THE PROBLEM
Give the records again exactly. Pictures do not belong in the copy.

(Saved entries)
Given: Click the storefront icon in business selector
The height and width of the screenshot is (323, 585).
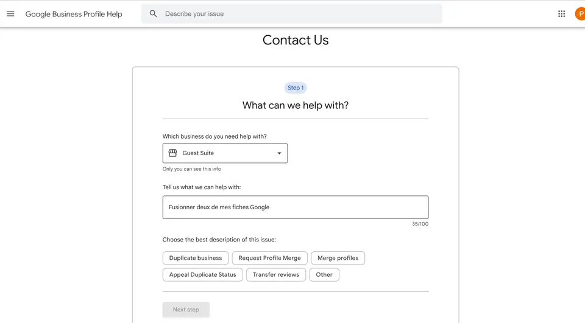Looking at the screenshot, I should [x=172, y=153].
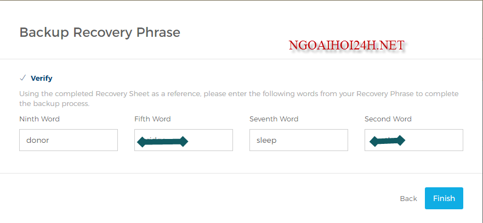Click the Backup Recovery Phrase heading
The image size is (483, 223).
[100, 32]
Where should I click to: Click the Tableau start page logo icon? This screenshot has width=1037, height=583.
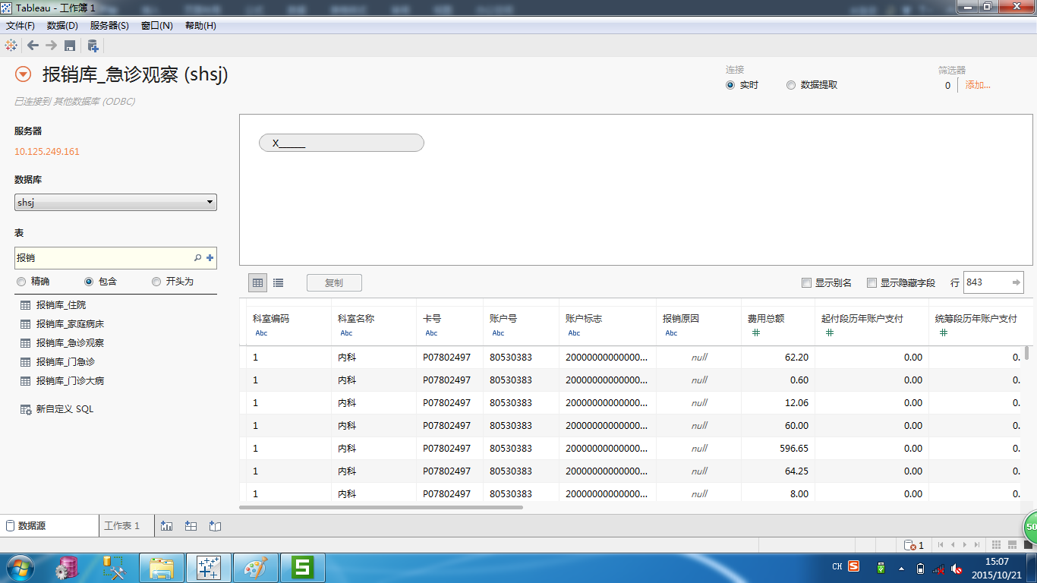(x=11, y=46)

RESULT OF THIS EXERCISE
Given: Click the storefront icon in business selector
The height and width of the screenshot is (323, 585).
Looking at the screenshot, I should [x=172, y=153].
Click the Backup Recovery Phrase heading
The image size is (483, 223).
[100, 32]
Where should I click to: Click the Tableau start page logo icon? This screenshot has width=1037, height=583.
(x=11, y=46)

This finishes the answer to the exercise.